• WHAT THE EXERCISE ASKS: How many lines in the records below contain the string "radar"? Reply with the number alone.

• DATA SECTION:
------------
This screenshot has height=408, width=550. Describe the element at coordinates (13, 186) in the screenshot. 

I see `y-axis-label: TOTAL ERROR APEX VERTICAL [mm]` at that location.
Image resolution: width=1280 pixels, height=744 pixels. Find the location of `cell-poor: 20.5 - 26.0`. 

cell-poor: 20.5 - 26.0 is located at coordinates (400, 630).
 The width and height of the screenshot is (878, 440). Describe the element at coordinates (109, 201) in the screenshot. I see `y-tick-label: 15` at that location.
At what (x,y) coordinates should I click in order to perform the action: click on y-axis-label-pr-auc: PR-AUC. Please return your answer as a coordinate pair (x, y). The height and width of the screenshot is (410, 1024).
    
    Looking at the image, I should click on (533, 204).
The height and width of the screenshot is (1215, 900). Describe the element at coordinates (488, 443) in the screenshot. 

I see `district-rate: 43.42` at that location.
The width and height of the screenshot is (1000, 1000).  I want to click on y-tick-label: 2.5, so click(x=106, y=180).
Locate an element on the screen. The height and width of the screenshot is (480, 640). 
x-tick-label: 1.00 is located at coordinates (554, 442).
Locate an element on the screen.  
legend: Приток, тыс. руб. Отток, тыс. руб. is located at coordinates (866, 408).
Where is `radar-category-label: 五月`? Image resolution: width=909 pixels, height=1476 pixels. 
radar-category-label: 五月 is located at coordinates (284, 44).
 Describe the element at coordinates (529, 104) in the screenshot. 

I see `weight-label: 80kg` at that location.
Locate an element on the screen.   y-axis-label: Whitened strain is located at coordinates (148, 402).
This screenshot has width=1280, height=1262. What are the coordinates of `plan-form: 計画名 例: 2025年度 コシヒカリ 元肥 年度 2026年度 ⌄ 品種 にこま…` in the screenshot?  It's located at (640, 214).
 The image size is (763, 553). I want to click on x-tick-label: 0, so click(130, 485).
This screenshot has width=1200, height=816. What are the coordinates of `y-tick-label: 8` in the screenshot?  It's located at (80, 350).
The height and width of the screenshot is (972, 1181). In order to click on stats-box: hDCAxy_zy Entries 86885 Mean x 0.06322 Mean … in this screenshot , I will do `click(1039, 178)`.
------------
• REPLY TO THE EXERCISE: 2